Perhaps more chilling than Biro's graphic admissions were hints of more dark secrets lurking in Israel's wartime past.

"If they try to throw me to the wolves, I'll speak out," Biro warned.

Indeed, the government has already signalled it will not prosecute Biro, because a 20-year statute of limitations has lapsed.  Israel has no war crimes law except for acts of genocide or crimes committed by Nazis.

It is an irony that has not escaped Egyptian commentators.  Israelis and Jews abroad have relentlessly pursued Nazi war criminals for decades for war crimes committed during Wold War II.  But Biro remains beyond the reach of Israeli law.

Alhough Rabin condemned his actions, the prime minister pointedly noted that Biro was a Holocaust survivor.

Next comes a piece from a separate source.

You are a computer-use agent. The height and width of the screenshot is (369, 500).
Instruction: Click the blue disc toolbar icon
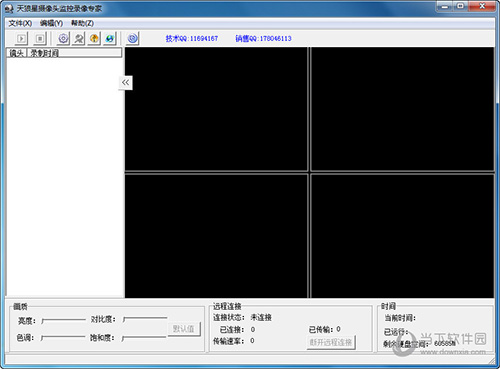click(x=132, y=39)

"They chase Nazi war criminals for the rest of their lives, 60 or 70 years down the road," Egyptian political scientist Walid Kazziha observed in an interview.  "But for Israeli crimes of mass murder, they're letting them go - even when they admit it."

Kazziha said the matter won't be laid to rest until Israel offers financial compensation to the families of the murdered PoWs.  But he doubted it would seriously damage the already frosty bilateral relationship, because the Egyptian government hasn't made it a priority.

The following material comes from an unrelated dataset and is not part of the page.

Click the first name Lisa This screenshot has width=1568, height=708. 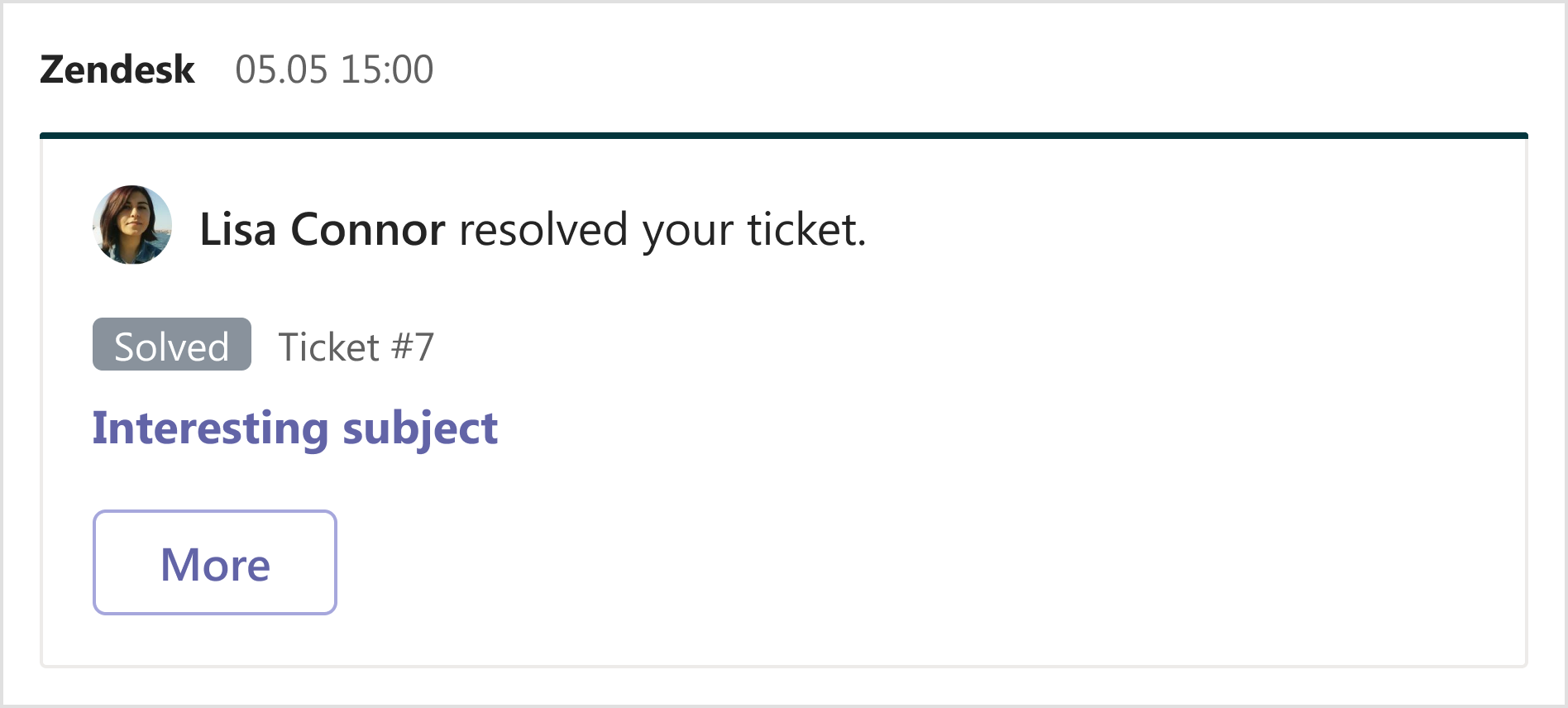pyautogui.click(x=237, y=229)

Biro's admissions and implications of more guilt to go around prompted other Israeli historians and soldiers to speak out.  Journalist Gabriel Brun wrote that he saw five PoWs shot by Israeli soldiers during the 1967 war, after they were forced to dig their own graves.

"I saw five prisoners killed in this way.  Earlier, I had heard 10 similar shots.  I interpreted those to mean that another five were executed."

The testimonials prompted Egypt's military, and the Al Ahram newspaper to mount an expedition to the Sinai in search of the PoWs' remains.  They found two mass graves near a former runway near Al Arish, 330 kilometeres northeast of Cairo, containing prisoners' uniforms and bones where roughly 90 people may have been buried.

Israel's ambassador to Egypt, David Sultan, says dwelling on the past is pointless.

"Things happened on both sides, and I ask what purpose this will serve," he said in an interview from Cairo.

But Sultan himself has become part of the story, targetted by the Egyptian opposition press as responsible for killing 100 PoWs as a paratrooper during the Sinai campaign.

In fact, Sultan says, "I was still in school in 1956, I was never a paratrooper, and I was never an officer."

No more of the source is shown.